_Directions for this task_
Copy out the data below line for line, with no changes.

_Data supplied_
※
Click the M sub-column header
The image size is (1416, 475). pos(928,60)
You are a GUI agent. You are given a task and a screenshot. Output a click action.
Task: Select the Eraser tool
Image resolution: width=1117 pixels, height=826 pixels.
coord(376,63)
※
_Finished answer_
Click the M sub-column header
The image size is (1416, 475). pos(928,60)
You are a GUI agent. You are given a task and a screenshot. Output a click action.
Task: Select the Eraser tool
Image resolution: width=1117 pixels, height=826 pixels.
coord(376,63)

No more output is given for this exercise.